Le Cœur, regardé comme Réalité spirituelle ultime, est, comme Abhinavagupta l’affirme, le Soi de Shiva (Bhairava) et de Devi, la Déesse, qui est inséparable de Lui. En effet, le Cœur est leur lieu d’union (yamala), de leur éternel embrassement béatifique (samghatta). Cette résidence est autant de la pure conscience (caitanya), que de la béatitude suprême (ananda). Considéré comme conscience, le Cœur est illimité ; il est de la Lumière infinie (prakasha), étant en même temps de la liberté (svatantrya) et de la spontanéité (vimarsha) absolue de cette Lumière, qui apparaît sous de nombreuses formes. Le Cœur, affirme Abhinavagupta, est le vase du feu sacré de Bhairava.

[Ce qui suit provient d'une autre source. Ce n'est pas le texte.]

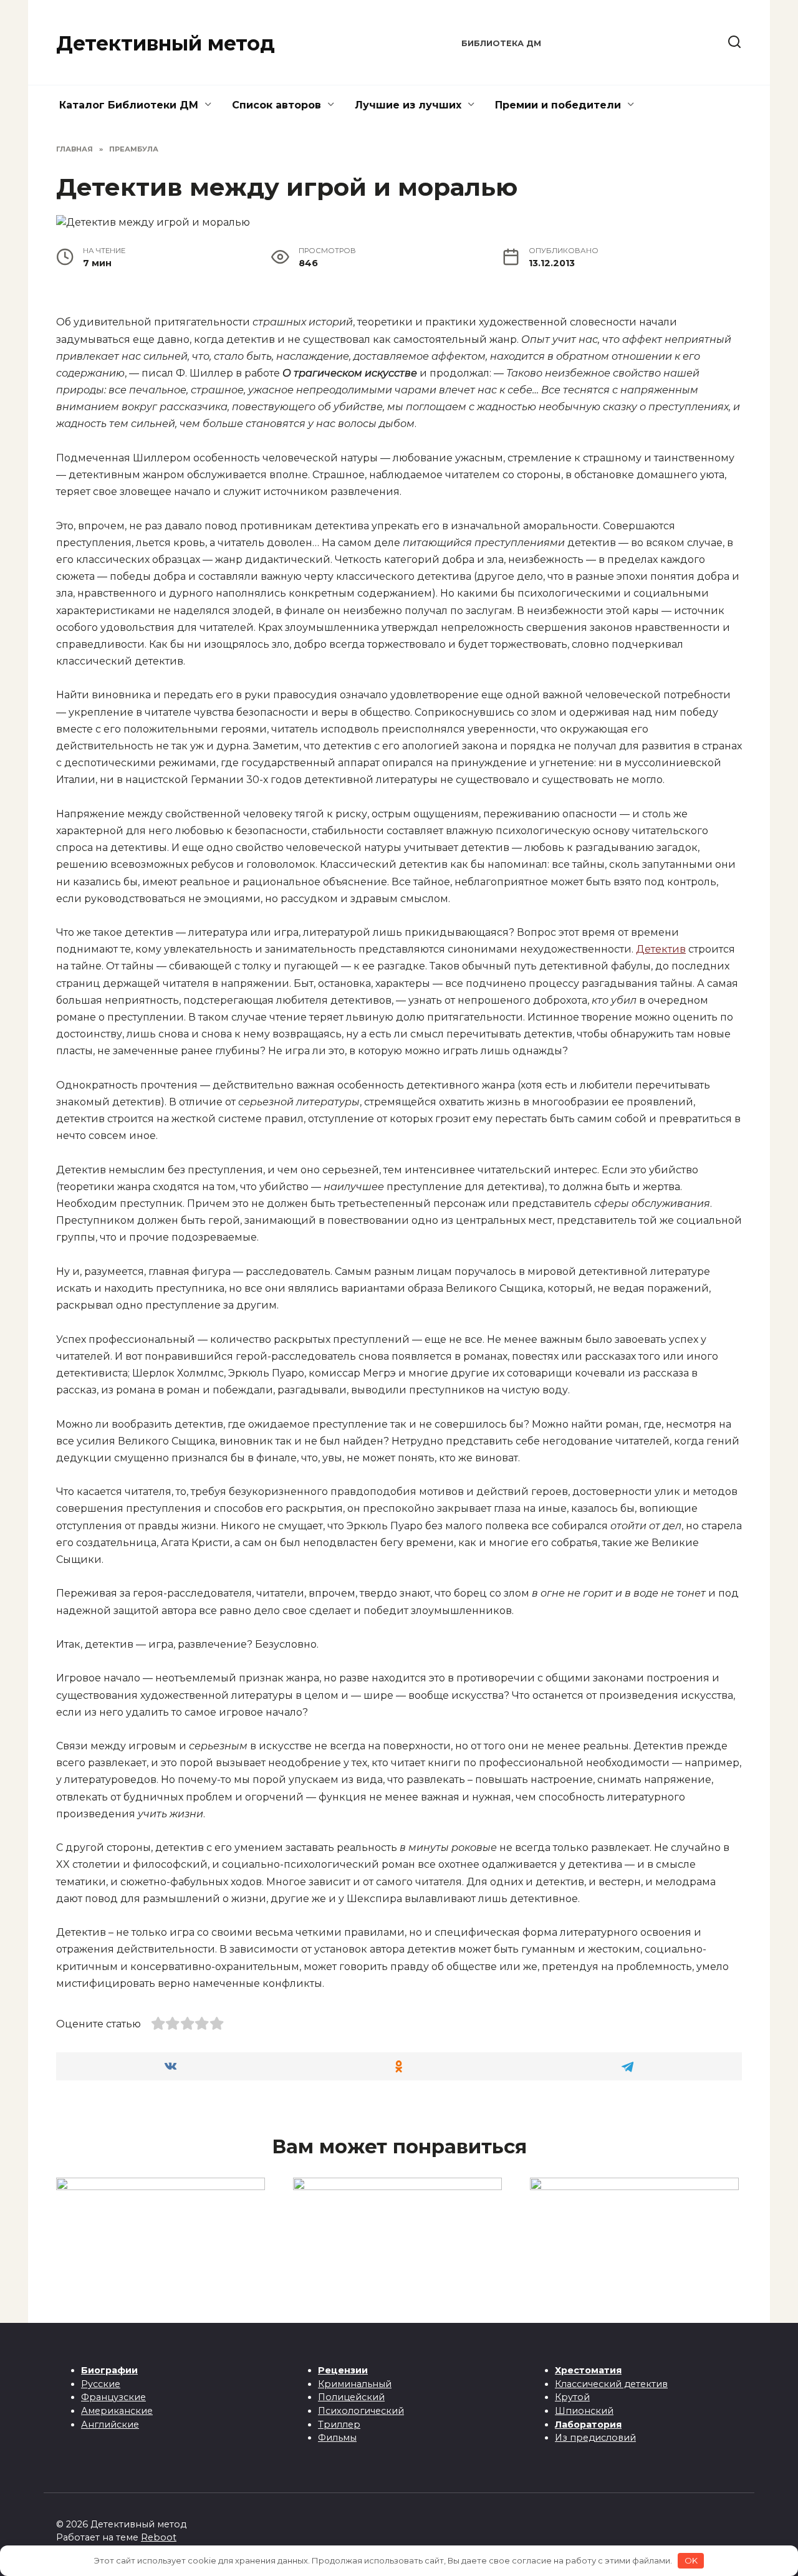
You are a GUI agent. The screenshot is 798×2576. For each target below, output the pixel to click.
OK (691, 2560)
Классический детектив (611, 2384)
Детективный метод (165, 43)
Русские (100, 2384)
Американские (117, 2410)
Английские (110, 2424)
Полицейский (351, 2397)
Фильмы (337, 2437)
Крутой (572, 2397)
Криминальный (355, 2384)
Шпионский (584, 2410)
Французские (113, 2397)
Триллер (339, 2424)
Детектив (661, 949)
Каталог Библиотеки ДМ (128, 105)
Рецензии (343, 2370)
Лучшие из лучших (408, 105)
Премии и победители (558, 105)
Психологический (361, 2410)
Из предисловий (595, 2437)
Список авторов (276, 105)
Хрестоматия (588, 2370)
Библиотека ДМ (501, 43)
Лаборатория (588, 2424)
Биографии (109, 2370)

Le Cœur spirituel est la Réalité ultime (anuttara) qui est aussi bien transcendante (vishvotirna), qu’immanente (vishvamaya) dans toutes les choses créées. Il est l’essence ultime (sara). Le Cœur spirituel incarne le paradoxe de la nature qui ne peut pas être définie de Shiva et pour cette raison il est une source infinie d’enchantement (camatkara), définie comme un pur étonnement (vismaya) et un ineffable mystère. Le Cœur est la plénitude et le caractère illimité de Shiva (purnatva), le trop plein de l’existence qui se déverse sans arrêt dans la manifestation. En même temps, il est d’une vacuité inconcevable (shunyatishunya). Le Cœur spirituel est le Soi Universel et illimité (purnahanta).

Le Cœur de Shiva n’est pourtant pas une réalité absolument statique ou inerte. En fait, la tradition du shivaïsme cachemirien, non-dualist,e considère le Cœur comme étant dans un état de mouvement perpétuel, en état de vibration (spanda), où a lieu une continue contraction et expansion (samkoca-vikasa), une permanente ouverture et fermeture (unmesha-nimesha), un frisson (ullasita), un frémissement (sphurata), une continue pulsation, un ondoiement et un déversement (ucchalata) du Souffle Divin. L’intensité et la vitesse de ce mouvement sont si grandes que, paradoxalement, il peut être simultanément regardé comme une parfaite immobilité dynamique.

La tradition spirituelle compare le Cœur Suprême à un énorme océan (ambunidhi), l’Océan de lumière ou l’Océan de conscience. Les eaux de la conscience, qui dans le cas de l’être commun sont cassées par d’innombrables vagues polarisatrices et divisantes (urmi), peuvent être facilement menées à un état d’immobilité dynamique par le processus d’immersion ou d’absorption (samavesha) dans le Cœur spirituel.

La perpétuelle effervescence et incandescence du centre de l’Être Suprême de Shiva constitue le moteur qui génère tout le processus de manifestation ou, comme Abhinavagupta l’affirme, de l’émission de l’Univers entier. Le pouvoir qui réside dans le Cœur, qui est la Déesse, génère autant la manifestation, que la possibilité du retour à Shiva, autrement dit, la possibilité de l’illumination ou de la divinisation par le retour au sein du Cœur de Shiva. Ainsi, ce pouvoir du Cœur, Devi, est simultanément centrifuge (pravritti), autrement dit, émissif et expansif, et centripète (nivritti), autrement dit, qui génère la résorption et l’unification. Ce mouvement centripète de Shakti réside dans l’être humain sous la forme de l’énergie kundalini, qui peut conduire l’être au retour vers la source et le centre de sa conscience par une modalité complètement naturelle et spontanée (sahaja).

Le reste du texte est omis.